• De vagues en vague à l'âme

    — Traverser l’océan alors que nous sommes sur un bateau apporte beaucoup plus d’émotions que si nous le survolons en avion. Vague après vague, tel un chemin chaotique, le navire semble épouser le flot, gémir de concert avec lui, plonger et remonter comme s’il revenait de l’enfer lorsque la mer est en colère.

    Le marin n’a guère le temps de se poser de questions concernant le pourquoi et le comment des mouvements de cette masse en perpétuel déplacement. Il doit à chaque instant guetter la vague traite qui veut le prendre en surprise, riant du bon tour qu’elle vient de jouer à l’homme qui doit déployer toute son énergie pour éviter de sombrer.

    Je ne sais pas s’il vous est arrivé de survoler ces étendues immenses qui isolent les continents, mais vues depuis le ciel, les considérations sont différentes de celles qui naissent dans l’esprit du navigateur sur son bateau qui paraît bien minuscule et fragile face aux démons et autres serpents de mer.

    Depuis le hublot, l’océan nous laisse admirer dans sa plus grande splendeur sa puissance et ses mouvements.

    Durant de longues heures, par un temps clair et parfaitement dégagé selon les saisons, aucun paysage différent ne s’offre au regard curieux du voyageur.

    Depuis le ciel, aucun creux, aucune élévation pour souligner cette immensité dont on devine à peine le déplacement.
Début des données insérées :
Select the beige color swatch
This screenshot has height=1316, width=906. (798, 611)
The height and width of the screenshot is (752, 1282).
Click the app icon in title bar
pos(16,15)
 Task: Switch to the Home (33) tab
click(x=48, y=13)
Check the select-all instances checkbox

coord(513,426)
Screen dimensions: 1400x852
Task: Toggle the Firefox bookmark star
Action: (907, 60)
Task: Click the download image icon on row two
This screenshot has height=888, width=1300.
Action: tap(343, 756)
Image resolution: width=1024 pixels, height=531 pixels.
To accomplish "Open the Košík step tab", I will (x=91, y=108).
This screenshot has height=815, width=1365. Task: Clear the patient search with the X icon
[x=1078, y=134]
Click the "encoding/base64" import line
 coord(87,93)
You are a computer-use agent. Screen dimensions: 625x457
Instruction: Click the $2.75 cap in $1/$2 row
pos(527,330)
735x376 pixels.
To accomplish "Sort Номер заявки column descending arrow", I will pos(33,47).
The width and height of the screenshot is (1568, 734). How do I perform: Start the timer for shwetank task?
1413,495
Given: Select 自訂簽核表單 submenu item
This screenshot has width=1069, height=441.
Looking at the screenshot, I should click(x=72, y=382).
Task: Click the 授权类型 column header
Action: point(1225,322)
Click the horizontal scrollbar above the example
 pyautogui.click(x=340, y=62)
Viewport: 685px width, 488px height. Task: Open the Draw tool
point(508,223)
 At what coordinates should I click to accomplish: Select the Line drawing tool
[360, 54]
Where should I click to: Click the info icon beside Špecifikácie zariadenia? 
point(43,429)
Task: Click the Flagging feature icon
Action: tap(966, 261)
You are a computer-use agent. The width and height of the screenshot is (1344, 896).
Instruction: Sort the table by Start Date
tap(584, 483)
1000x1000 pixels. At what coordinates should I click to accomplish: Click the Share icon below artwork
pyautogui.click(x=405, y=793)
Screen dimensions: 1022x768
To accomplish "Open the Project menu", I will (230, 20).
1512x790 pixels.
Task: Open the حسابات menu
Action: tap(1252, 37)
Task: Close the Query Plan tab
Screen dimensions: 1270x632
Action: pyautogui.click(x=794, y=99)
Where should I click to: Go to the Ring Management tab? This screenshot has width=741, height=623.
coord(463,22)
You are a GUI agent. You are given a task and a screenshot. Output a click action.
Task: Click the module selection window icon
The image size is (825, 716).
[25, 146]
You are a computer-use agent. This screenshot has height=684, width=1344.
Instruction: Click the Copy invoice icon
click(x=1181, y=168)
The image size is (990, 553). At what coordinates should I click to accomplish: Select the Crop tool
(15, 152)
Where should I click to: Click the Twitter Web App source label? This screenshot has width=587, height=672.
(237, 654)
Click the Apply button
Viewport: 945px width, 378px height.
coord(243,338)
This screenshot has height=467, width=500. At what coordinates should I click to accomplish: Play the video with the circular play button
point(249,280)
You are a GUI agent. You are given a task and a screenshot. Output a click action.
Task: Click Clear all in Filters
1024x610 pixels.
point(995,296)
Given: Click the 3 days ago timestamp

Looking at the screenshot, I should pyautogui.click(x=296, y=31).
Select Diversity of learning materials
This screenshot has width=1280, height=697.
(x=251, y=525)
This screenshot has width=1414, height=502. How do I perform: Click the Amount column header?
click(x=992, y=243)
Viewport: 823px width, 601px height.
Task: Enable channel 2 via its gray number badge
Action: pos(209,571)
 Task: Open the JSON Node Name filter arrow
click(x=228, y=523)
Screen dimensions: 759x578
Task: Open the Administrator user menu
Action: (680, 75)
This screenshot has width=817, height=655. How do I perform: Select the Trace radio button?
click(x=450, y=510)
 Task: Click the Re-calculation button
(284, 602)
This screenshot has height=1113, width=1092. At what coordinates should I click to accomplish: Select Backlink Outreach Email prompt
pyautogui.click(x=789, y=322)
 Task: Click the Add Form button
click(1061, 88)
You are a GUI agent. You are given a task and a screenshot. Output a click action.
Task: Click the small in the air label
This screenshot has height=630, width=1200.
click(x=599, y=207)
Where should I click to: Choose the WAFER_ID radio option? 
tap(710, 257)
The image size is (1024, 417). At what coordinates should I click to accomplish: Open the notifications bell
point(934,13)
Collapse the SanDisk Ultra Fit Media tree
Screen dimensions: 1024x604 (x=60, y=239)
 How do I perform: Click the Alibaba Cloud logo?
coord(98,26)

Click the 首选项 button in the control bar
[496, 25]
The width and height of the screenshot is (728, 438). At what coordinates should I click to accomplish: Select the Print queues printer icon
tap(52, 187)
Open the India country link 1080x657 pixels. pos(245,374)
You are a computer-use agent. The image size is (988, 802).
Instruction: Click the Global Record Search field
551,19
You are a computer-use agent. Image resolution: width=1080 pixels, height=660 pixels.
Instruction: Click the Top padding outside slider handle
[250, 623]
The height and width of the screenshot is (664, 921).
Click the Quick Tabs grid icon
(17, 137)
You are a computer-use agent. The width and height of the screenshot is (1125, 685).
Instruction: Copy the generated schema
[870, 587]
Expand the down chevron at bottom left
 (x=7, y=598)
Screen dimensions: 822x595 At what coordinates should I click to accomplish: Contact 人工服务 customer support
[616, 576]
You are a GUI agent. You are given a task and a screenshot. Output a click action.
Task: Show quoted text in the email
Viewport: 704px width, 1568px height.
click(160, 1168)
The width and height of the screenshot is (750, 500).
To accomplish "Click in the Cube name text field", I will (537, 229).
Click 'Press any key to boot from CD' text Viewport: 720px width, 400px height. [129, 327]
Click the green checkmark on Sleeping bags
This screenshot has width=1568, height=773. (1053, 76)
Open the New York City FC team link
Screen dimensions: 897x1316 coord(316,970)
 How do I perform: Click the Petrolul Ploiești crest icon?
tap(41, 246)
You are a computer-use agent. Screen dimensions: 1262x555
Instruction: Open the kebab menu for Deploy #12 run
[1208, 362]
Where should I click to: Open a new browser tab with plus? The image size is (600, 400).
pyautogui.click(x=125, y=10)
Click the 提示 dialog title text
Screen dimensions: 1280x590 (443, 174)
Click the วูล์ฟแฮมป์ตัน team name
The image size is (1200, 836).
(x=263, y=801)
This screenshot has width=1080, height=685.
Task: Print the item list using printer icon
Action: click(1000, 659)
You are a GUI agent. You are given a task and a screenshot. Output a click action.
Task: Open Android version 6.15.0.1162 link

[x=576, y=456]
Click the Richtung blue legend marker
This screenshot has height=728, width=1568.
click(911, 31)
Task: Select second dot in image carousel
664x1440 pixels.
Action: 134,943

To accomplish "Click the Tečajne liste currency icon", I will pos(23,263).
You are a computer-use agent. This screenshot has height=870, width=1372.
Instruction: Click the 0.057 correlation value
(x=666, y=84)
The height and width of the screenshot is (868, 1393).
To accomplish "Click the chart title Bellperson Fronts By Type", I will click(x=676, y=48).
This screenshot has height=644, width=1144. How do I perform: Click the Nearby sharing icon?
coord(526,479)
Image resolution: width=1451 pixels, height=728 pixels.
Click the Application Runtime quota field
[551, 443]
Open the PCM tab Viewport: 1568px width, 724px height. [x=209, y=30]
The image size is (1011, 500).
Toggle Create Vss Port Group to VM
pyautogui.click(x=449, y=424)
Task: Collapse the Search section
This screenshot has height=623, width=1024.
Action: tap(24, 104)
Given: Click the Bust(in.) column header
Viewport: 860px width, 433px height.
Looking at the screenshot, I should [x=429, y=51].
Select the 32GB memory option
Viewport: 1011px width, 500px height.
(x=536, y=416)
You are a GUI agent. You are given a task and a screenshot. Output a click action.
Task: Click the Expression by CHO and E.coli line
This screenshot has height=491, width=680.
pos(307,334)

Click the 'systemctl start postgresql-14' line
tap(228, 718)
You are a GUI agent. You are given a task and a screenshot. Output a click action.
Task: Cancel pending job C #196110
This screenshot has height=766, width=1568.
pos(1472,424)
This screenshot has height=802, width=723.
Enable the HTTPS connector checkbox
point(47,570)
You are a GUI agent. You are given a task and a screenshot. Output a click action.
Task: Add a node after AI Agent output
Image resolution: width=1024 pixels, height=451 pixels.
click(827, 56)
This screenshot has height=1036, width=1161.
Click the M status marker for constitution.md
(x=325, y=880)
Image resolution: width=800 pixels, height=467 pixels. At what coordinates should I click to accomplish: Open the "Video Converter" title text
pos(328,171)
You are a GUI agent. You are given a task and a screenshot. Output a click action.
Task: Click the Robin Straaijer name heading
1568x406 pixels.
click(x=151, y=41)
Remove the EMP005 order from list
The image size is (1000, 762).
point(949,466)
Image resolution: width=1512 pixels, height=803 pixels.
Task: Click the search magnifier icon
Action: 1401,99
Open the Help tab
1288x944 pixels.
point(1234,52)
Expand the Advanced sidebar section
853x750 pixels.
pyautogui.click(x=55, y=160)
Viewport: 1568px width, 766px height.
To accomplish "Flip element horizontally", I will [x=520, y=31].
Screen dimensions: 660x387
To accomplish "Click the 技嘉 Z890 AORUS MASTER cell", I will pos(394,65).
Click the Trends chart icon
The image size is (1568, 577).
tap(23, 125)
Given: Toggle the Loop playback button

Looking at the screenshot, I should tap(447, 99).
    Pour cela, il nous faudra attendre l’approche des côtes. En l’occurrence, celles du continent sud-américain, facile à imaginer par la couleur de l’eau et son bel habit de verdure. Comme l’avion amorce sa descente, on peut apercevoir les frémissements de l’océan qui nous laisse croire qu’il se lance à l’assaut des terres, qui à cet instant lui dispute la vedette.

    Mais une surprise attend le voyageur. Souvent les clichés offerts aux touristes pour les séduire, offre des mers d’un bleu impeccable laissant deviner des fonds marins aux tons changeants, dans lesquels s’admirent les palmiers et autres cocotiers.

    Sur les côtes guyanaises qui bordent l’Atlantique, c’est l’inverse qui nous interpelle. Les eaux sont de couleur sombre, comme si elles cherchaient à nous dissimuler quelques vérités.

    La faute en revient à l’Amazone, qui, plus au sud, déverse chaque jour des millions de mètres cubes de sédiments arrachés au continent et qui s’attarde le long du littoral. Toutes ces boues constituent d’immenses plateaux de vase sur laquelle se fait et se défait la mangrove, véritable pouponnière d’une autre vie.

    Accentuant sa descente, l’avion nous permet maintenant de mieux comprendre les ondulations formées par le frémissement incessant de l’océan, nous donnant l’impression qu’il ressemble à une puissante respiration.

    C’est alors qu’il nous vient une question insistante, comme une obstination.

    Avons-nous un jour songé à ce que pouvait être l’existence d’une vague ?

    Née d’un banal trait barrant la surface de l’eau, elle s’élance à la découverte de l’océan, dont elle n’aperçoit rien.

    Alors elle enfle à la manière de quelqu’un qui se hausse sur la pointe des pieds pour voir ce qu’il se passe loin devant.

    À force de grossir, c’est bien connu, elle devient prétentieuse, excessive, grondante et mugissante cherchant à effrayer les plus petites qui l’empêchent de rouler plus vite.

    Beaucoup d’énergie pour rien ; cette puissance inutile et indomptable. Que sait-elle du jour dans l’aube duquel elle vit le ciel, ignorant même s’il avait un début et une fin ?

    Elle naît et meurt sous le soleil dont elle ne connaît rien de sa course folle. Elle croit seulement que parfois il est à cheval sur sa crête, tantôt dans le creux qui la sépare de ses voisines.

    De l’azur, elle ignore tout ; elle n’éprouve qu’une violente satisfaction à épouser l’onde, se laissant bercer selon son bon vouloir.

    S’approchant de la côte, la vague devine que son existence, soudain, touche à sa fin. Comme pour toutes les autres elle comprend qu’elles naissent dans la solitude et meurent dans l’indifférence, déchirées, dispersées et emmêlées dans les racines des palétuviers qui leur volent leurs âmes.

    Destin éphémère, qu’est celui de la vague, ignorant tout de la tendresse. Elle n’est appréciée que pour les émotions égoïstes qu’elle procure à celui qui glisse sur le rouleau qu’elle forme et qui ressemble à des conquêtes d’un autre temps.

    Lasses d’être des incomprises, jamais enviées et souvent redoutées, elles se révoltent parfois, semant la mort et le désastre.  

    Il est vrai que naître par hasard et finir médiocrement n’a jamais engendré le bonheur.